Abstract 3937: C-Reactive Protein Predicts Acute Myocardial Infarction in High-Risk Noncardiac and Vascular Surgery
Background: High-sensitivity C-reactive protein (hsCRP) predicts cardiovascular events in a wide range of clinical contexts. However, the role of hsCRP as a predictive marker for perioperative acute myocardial infarction (AMI) in noncardiac surgery is not yet clear. The present study investigated hsCRP levels as predictors of AMI risk in patients undergoing high-risk noncardiac surgery.
Methods: This concurrent cohort study included patients aged ≥50 referred for high-risk noncardiac surgery according to AHA/ACC 2002 criteria. Patients with infections were excluded. Electrocardiograms (ECG) were performed and biomarkers (troponin I or T) and/or total creatine phosphokinase and the MB fraction (CPK-T/MB) were evaluated on the first and fourth days after surgery. Patients were followed until discharge. Baseline hsCRP levels were compared between patients with and without AMI.
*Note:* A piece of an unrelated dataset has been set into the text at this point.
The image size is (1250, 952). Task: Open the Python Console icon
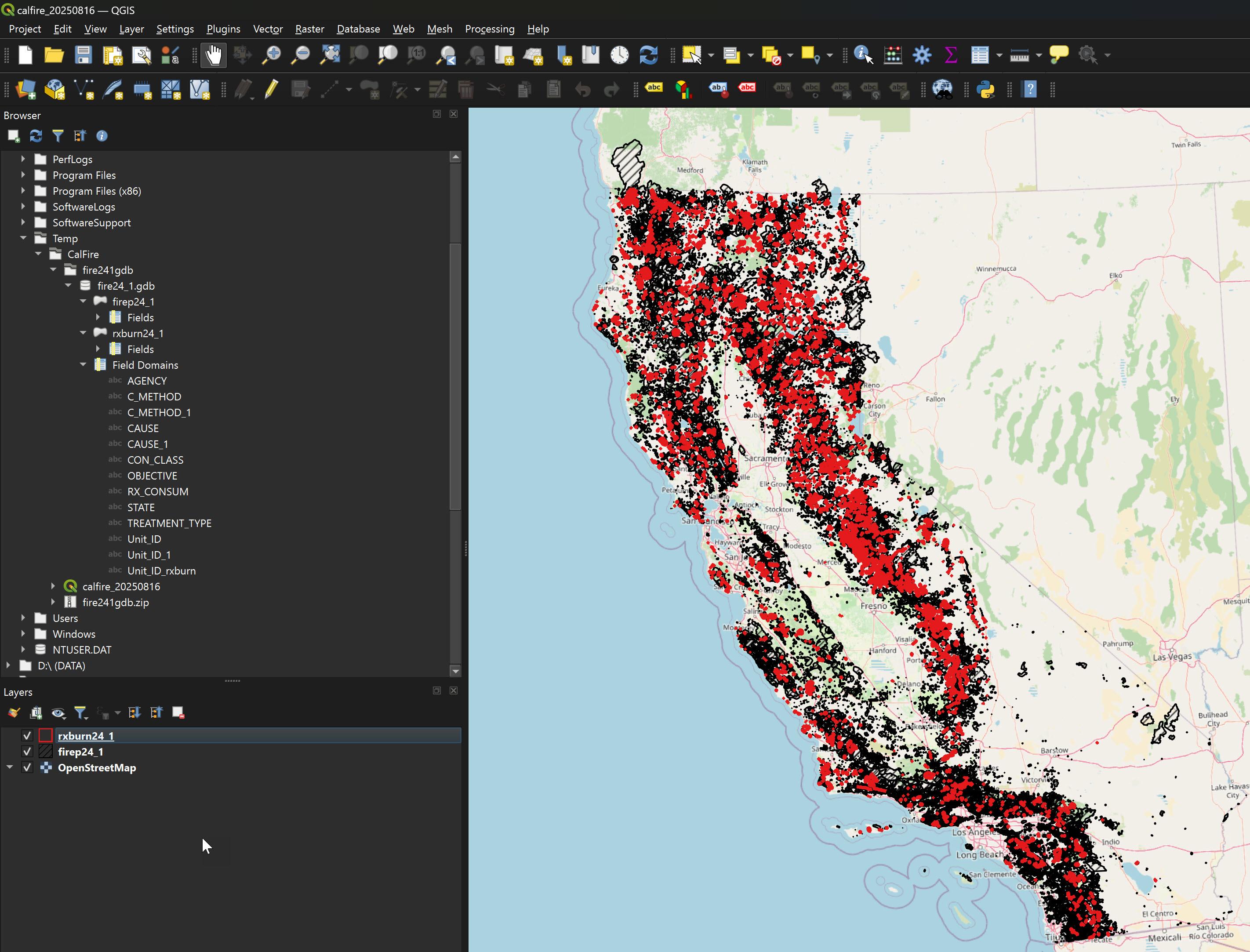[x=985, y=89]
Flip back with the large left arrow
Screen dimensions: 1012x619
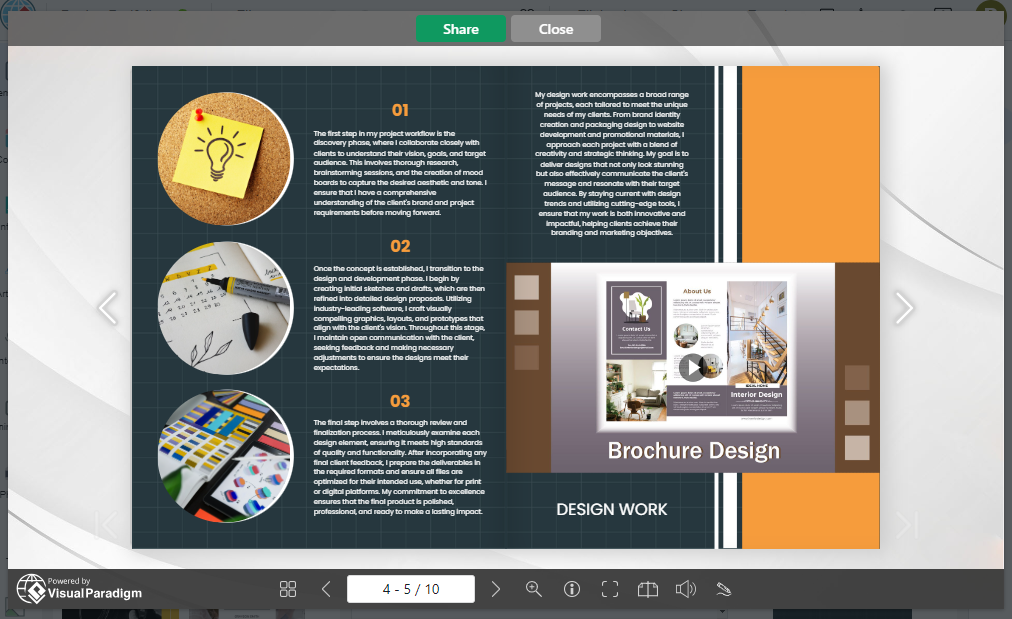click(108, 308)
Results: A total of 101 patients undergoing noncardiac surgery, including 33 vascular procedures (17 aortic and 16 peripheral artery revascularizations), were studied. Sixty of them were men, and mean age was 66 years. Baseline levels of hsCRP were higher in the group with perioperative AMI than in non-AMI patients (mean 48.02 vs 4.50, p=0.005). All five AMI cases occurred in vascular surgery patients with high CRP levels.
Conclusions: Patients undergoing high-risk noncardiac surgery presenting elevated baseline hsCRP levels are at increased risk for perioperative AMI. This finding may help to plan more effective screening strategies for AMI in high risk groups.